The tested configuration:
0. The baseline test with the deadline cheduler (and its default parameters).

a. datafile with cfq and

echo 0 > /sys/block/sdb/queue/iosched/slice_idle
 

b. The above configuration plus:

echo 64 > /sys/block/sdb/queue/iosched/max_depth
 

c. configuration b with slice_idle at default:

echo 1 > /sys/block/sdb/queue/iosched/slice_idle

d. configuration a and b plus some more tuning on the queues:

echo 0 > /sys/block/sdb/queue/iosched/slice_idle
echo 64 > /sys/block/sdb/queue/iosched/max_depth
echo 32 > /sys/block/sdb/queue/iosched/queued
echo 64 > /sys/block/sdb/queue/iosched/quantum
 

e. redolog and datafiles with cfq tuned and queues at default:

echo 0 > /sys/block/sd[b,c]/queue/iosched/slice_idle
echo 64 > /sys/block/sd[b,c]/queue/iosched/max_depth
echo 8 > /sys/block/sd[b,c]/queue/iosched/queued
echo 4 > /sys/block/sd[b,c]/queue/iosched/quantum

(queued and quantum are the default values).

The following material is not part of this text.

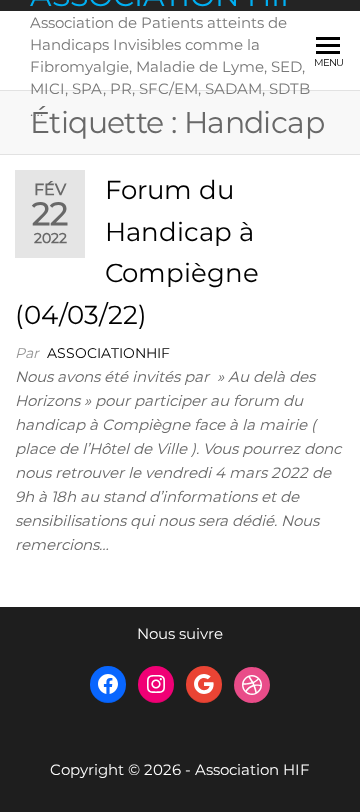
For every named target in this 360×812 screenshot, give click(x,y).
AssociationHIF (108, 353)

f. previous configuration with queues increased:

echo 0 > /sys/block/sd[b,c]/queue/iosched/slice_idle
echo 64 > /sys/block/sd[b,c]/queue/iosched/max_depth
echo 32 > /sys/block/sd[b,c]/queue/iosched/queued
echo 64 > /sys/block/sd[b,c]/queue/iosched/quantum
 

Results:

For any scheduler you can see an AWR report following the below links:

 

  transaction per second log file sync % user calls physical reads physical writes
test 0 53.34 .7 248.87 310.22 109.15
test a 37.41 .6 142.70 223.40 71.15
test b 52.60 .8 246.77 312.64 106.40
test c 31.51 .3 147.38 187.46 64.13
test d 52.26 .3 242.08 313.31 108.89
test e 53.24 .8 246.53 313.00 105.62
test f 52.05 .8 242.55 313.96 106.04

The cfq scheduler performs a lot better in any test with the specified parameters modified from their default values.
However it seems the redologs gives better results if placed on a device with the deadline scheduler activated.
Note: when the redologs are on cfq the "log file sync" is lower than when placed on deadline. The overall performance, instead, shows better reults in the first cases (with deadline).

Looking at the tpm graph during the a and b tests shows that the transaction per minute in b is more constant (the values of the table are the mean values).
The same can be seen in c and d.

After the above test I decided to reset the whole system regenerating the TPC-C schema and rerunning all the tests I already performed to be sure the results are coherent plus several new trying to further tune cfq and deadline schedulers.